▶ _TASK INPUT_:
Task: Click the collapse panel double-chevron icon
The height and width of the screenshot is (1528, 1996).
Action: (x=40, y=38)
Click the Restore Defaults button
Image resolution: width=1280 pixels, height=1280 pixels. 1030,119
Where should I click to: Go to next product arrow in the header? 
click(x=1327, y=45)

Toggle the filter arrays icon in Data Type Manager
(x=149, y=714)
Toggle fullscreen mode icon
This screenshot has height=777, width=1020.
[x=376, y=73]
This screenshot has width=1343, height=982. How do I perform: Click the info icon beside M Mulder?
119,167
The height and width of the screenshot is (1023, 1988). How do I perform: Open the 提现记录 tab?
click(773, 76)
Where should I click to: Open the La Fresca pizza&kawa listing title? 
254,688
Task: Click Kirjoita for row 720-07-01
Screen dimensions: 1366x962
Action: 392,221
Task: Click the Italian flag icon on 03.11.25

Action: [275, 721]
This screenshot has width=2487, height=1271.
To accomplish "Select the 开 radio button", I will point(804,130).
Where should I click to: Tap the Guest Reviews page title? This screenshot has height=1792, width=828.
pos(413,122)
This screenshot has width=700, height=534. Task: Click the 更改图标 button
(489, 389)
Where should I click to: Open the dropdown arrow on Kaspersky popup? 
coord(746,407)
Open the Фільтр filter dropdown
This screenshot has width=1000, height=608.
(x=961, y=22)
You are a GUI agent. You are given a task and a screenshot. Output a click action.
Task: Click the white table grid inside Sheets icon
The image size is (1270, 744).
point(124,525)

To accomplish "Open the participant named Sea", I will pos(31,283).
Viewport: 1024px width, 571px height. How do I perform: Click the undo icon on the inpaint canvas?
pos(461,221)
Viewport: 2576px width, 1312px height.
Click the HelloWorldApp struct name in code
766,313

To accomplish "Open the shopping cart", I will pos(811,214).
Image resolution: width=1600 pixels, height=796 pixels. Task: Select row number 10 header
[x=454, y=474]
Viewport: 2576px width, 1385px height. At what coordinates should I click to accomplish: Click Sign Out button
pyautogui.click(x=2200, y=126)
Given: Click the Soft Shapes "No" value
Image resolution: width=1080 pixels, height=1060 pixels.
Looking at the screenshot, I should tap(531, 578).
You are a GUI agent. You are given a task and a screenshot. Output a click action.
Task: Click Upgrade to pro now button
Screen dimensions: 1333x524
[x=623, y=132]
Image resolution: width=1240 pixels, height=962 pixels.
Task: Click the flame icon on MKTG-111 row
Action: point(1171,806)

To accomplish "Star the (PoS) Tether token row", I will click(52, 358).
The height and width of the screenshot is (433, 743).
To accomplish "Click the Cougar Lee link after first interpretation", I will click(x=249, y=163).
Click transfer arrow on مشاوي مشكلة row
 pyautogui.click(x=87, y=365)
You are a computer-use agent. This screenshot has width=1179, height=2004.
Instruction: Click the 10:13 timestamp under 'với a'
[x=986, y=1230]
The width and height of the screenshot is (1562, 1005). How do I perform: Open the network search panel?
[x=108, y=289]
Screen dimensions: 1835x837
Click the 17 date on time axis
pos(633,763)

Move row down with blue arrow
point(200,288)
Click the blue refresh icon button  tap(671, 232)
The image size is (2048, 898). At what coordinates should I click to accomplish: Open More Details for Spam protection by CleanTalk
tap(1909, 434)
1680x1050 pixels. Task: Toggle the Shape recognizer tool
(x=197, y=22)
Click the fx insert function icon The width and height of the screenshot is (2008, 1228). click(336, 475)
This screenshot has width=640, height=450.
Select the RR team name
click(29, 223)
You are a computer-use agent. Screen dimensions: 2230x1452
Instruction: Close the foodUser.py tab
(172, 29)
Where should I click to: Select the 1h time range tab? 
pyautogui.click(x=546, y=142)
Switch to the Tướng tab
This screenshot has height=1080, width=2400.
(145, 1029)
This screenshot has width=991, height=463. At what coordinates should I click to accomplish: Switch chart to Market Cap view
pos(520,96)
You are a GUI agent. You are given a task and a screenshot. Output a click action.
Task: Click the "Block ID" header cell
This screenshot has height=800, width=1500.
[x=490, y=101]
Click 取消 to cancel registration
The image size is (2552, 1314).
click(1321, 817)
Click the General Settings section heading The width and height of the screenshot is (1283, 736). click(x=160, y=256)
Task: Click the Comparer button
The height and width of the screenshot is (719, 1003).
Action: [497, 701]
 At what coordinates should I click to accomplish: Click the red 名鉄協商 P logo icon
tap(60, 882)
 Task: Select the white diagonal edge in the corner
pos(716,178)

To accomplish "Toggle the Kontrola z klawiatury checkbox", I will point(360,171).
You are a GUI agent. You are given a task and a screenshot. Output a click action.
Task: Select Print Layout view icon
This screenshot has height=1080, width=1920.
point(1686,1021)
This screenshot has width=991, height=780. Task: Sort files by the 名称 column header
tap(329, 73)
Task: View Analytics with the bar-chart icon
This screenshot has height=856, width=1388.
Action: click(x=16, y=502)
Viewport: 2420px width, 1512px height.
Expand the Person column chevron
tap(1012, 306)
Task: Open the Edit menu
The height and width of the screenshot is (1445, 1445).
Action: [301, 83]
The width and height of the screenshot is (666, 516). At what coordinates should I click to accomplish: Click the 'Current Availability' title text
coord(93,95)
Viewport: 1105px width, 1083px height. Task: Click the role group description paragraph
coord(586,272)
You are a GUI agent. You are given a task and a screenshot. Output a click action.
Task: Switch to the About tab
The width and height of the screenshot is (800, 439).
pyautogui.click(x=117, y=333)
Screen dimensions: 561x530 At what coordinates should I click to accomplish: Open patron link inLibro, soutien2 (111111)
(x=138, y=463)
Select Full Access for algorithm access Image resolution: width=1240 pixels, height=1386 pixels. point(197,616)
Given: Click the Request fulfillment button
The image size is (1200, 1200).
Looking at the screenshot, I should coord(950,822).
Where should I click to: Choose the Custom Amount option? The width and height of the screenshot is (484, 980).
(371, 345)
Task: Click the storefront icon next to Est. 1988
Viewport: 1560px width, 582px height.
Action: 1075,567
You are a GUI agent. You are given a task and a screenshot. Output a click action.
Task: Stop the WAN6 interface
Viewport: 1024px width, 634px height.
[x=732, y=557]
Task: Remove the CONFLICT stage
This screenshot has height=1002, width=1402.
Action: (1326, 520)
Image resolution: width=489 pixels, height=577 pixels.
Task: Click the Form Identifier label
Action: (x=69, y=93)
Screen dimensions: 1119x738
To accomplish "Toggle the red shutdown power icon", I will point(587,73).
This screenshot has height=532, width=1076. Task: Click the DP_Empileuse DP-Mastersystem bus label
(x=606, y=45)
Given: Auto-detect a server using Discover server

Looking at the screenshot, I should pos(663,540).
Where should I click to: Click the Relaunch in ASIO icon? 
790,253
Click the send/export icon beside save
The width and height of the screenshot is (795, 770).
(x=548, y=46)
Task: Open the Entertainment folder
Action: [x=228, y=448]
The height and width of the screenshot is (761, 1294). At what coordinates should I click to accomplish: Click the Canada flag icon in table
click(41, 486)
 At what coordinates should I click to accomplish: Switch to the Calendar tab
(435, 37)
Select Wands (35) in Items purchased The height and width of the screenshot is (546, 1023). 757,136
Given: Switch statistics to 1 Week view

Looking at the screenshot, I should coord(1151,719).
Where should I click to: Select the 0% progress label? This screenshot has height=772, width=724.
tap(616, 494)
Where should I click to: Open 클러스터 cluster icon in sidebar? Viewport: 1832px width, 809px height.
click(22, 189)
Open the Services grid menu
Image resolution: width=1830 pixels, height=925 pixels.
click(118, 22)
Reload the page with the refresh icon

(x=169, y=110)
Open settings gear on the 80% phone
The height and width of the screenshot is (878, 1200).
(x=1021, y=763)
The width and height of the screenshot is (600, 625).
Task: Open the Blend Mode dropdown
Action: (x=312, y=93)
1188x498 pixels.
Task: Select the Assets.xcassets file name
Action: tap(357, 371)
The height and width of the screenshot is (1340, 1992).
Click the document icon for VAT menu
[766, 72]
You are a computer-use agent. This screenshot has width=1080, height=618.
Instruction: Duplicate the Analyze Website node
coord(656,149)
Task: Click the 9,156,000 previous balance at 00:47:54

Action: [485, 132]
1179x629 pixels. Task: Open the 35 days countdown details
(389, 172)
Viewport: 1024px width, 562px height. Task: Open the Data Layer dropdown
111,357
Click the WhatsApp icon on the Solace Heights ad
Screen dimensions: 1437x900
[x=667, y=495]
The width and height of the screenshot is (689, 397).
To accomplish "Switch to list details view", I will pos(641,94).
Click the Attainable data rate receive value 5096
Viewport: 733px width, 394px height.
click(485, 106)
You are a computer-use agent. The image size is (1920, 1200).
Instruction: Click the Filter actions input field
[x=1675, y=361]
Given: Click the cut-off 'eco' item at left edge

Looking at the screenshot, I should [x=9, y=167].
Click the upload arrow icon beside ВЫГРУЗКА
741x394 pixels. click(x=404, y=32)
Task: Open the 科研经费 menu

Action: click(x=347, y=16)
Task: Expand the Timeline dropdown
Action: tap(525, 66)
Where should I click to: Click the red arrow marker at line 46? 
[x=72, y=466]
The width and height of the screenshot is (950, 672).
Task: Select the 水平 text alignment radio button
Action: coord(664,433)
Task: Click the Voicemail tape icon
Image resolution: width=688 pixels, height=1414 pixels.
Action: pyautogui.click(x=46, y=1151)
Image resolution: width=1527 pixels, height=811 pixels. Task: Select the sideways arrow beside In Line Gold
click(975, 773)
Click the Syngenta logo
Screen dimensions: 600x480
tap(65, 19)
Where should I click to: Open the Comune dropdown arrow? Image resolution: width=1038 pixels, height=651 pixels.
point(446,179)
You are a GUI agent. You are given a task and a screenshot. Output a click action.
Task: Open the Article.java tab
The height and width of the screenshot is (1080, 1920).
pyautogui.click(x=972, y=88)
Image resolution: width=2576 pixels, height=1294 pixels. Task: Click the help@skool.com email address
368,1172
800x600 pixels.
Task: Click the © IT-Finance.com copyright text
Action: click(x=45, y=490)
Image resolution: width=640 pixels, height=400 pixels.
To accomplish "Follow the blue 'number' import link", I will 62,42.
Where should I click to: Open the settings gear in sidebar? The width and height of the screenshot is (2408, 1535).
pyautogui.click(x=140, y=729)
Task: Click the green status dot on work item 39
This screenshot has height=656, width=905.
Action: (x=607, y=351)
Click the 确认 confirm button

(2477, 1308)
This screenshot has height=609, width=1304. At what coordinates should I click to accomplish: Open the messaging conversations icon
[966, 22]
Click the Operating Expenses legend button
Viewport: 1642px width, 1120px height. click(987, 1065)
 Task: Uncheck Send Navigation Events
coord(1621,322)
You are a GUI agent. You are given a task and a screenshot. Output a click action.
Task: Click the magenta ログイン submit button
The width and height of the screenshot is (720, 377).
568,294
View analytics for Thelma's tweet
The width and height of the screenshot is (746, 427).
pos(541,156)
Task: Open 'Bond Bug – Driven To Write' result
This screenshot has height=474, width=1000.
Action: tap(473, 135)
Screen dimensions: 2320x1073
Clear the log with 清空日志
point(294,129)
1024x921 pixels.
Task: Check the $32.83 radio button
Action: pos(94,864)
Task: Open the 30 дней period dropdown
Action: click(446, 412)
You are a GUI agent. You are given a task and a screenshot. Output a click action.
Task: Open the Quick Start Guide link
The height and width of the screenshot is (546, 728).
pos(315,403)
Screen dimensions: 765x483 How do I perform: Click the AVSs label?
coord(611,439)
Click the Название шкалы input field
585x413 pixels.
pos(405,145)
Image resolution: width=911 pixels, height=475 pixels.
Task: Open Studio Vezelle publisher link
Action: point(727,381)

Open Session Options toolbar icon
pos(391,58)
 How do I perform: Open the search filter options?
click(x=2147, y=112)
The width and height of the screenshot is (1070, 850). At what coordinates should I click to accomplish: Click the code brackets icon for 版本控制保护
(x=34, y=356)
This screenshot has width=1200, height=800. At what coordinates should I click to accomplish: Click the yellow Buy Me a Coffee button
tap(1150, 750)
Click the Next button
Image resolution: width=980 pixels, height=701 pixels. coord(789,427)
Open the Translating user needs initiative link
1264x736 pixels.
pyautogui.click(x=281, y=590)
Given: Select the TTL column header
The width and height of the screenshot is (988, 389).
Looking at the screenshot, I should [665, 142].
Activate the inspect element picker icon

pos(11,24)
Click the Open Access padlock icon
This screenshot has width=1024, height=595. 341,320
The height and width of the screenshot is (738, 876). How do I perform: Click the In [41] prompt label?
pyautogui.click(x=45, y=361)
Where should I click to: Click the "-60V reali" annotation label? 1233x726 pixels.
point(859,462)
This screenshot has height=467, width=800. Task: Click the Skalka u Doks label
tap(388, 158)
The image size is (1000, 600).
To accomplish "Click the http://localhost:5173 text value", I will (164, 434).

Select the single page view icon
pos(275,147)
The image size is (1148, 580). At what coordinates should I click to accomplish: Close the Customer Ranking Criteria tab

▶ _STATED GOAL_: Copy the rows word for word, everything from the line that contains "Task: Click the green" down to the line that contains "coord(1621,322)", both ends included.

▶ _IN RESPONSE_:
Task: Click the green status dot on work item 39
This screenshot has height=656, width=905.
Action: (x=607, y=351)
Click the 确认 confirm button

(2477, 1308)
This screenshot has height=609, width=1304. At what coordinates should I click to accomplish: Open the messaging conversations icon
[966, 22]
Click the Operating Expenses legend button
Viewport: 1642px width, 1120px height. click(987, 1065)
 Task: Uncheck Send Navigation Events
coord(1621,322)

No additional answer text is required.